The functionalities will be available to ChatGPT Plus and Enterprise members in the upcoming weeks.
OpenAI said on Monday that voice interactions and picture recognition are now supported by ChatGPT. Soon, the company’s AI-powered chatbot will be able to comprehend photographs that users upload or share, and it will be able to provide context or related information on all platforms where it is available. Additionally, it will be able to converse back and forth using OpenAI’s Whisper voice recognition software and a new text-to-speech (TTS) technology from the business that is said to provide “human-like” audio on the company’s ChatGPT mobile app.
The voice conversations feature will be accessible on iOS and Android via an opt-in setting, while OpenAI’s new picture recognition capability for ChatGPT will be accessible on all platforms. There is no information yet on whether these functionalities will eventually be made available to users of the free tier in addition to ChatGPT Plus and Enterprise members.

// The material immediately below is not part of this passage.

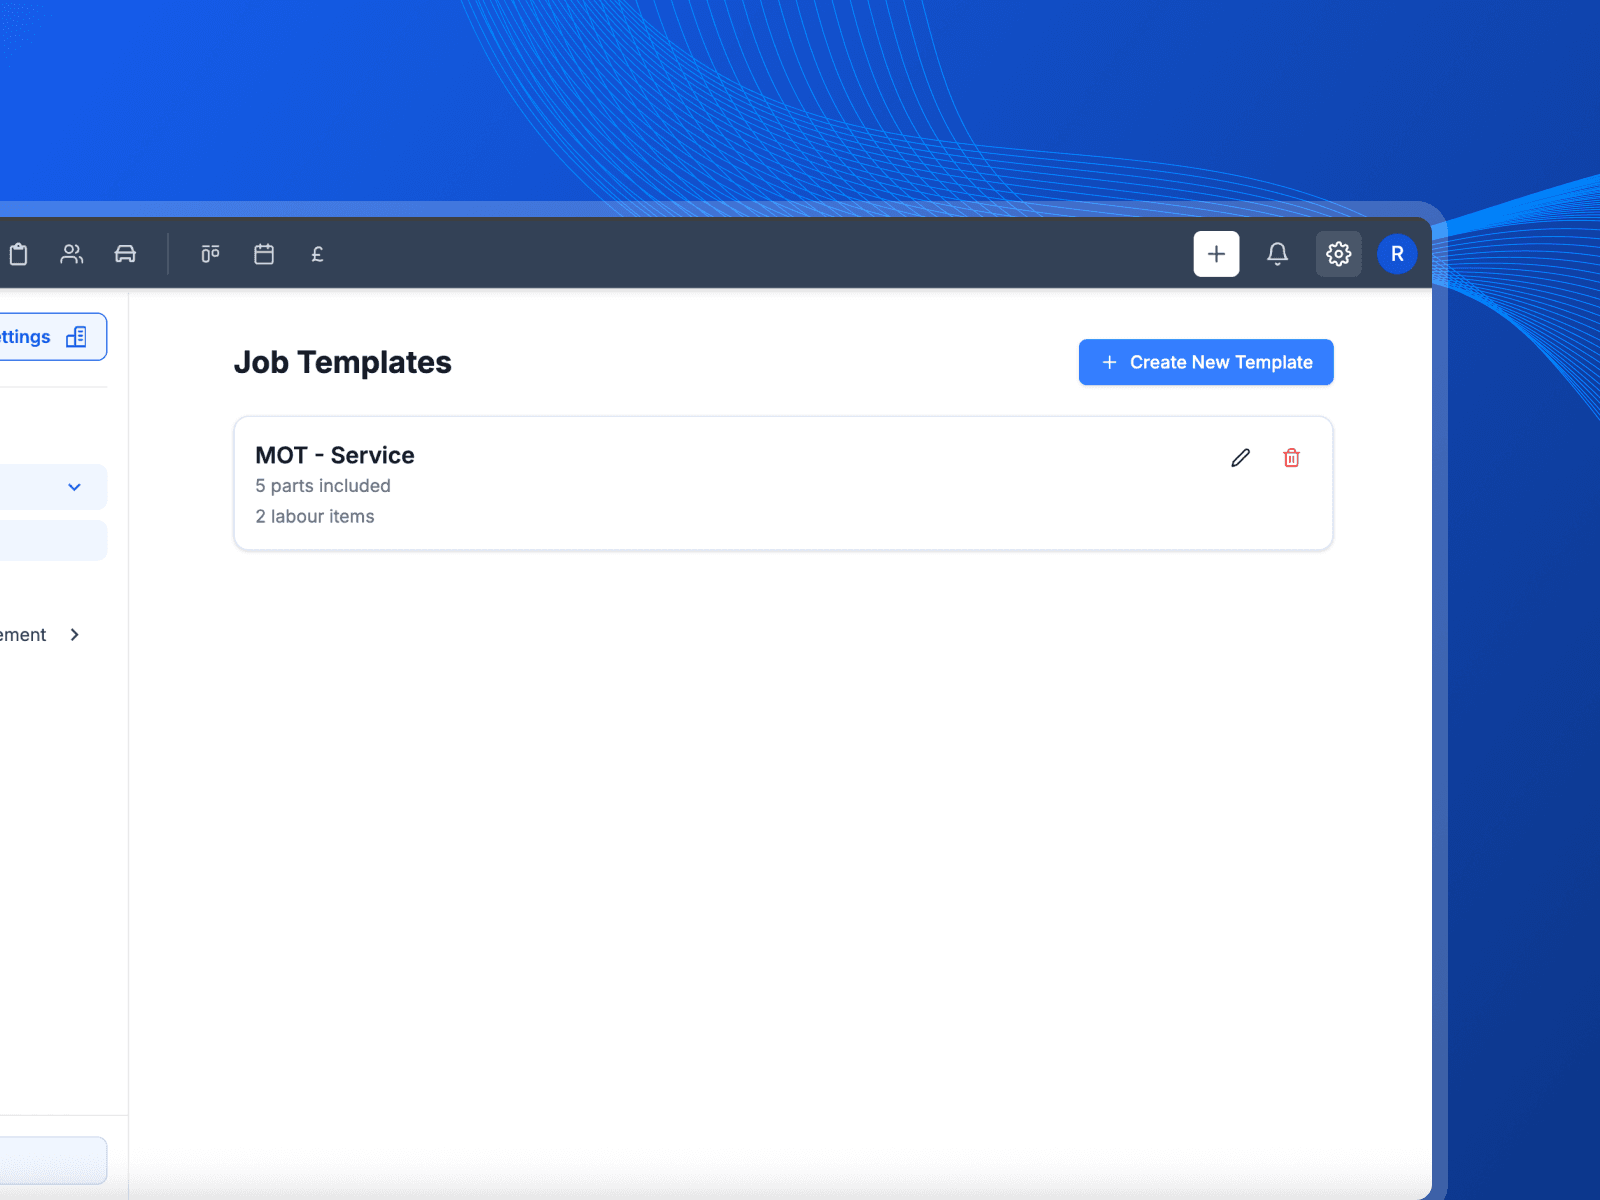Image resolution: width=1600 pixels, height=1200 pixels.
Task: Expand the sidebar dropdown with the chevron
Action: (x=73, y=487)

By selecting the Voice Conversations checkbox under Settings > New Features, voice conversations can be made available in ChatGPT. Then, you can choose among five voices; OpenAI claims to have partnered with experienced voice actors to provide the new feature. By translating your spoken inquiries into text that the chatbot can understand, the ChatGPT app will be able to respond, and responses will be converted into audio using the company’s new TTS technology.
Spotify launched a new AI-based speech translation tool for podcast creators on Monday that will automatically translate a podcast from English to French, German, and Spanish. ChatGPT is not the only service that will employ OpenAI’s new TTS technology. According to the streaming service, the tool is now being tested by a select podcasters, and translated episodes will be accessible to all users everywhere Spotify is present.

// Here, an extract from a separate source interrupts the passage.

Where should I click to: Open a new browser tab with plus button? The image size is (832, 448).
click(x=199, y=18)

According to OpenAI, the new image recognition tool utilizes the GPT-3.5 and GPT-4 multimodal models from the business and is capable of analyzing the images and text found in pictures, screenshots, and documents. To receive insights from ChatGPT, users can either take a new image or share an existing one from their phone.
According to OpenAI, ChatGPT will also let users contribute several photos that can be debated with the chatbot. You can mark a portion of the image with the built-in drawing tool if you want it to focus on a certain area. For instance, ChatGPT’s chatbot could be able to provide you with solutions if you draw a circle around a bicycle chain that has come undone in a photo you shared with it.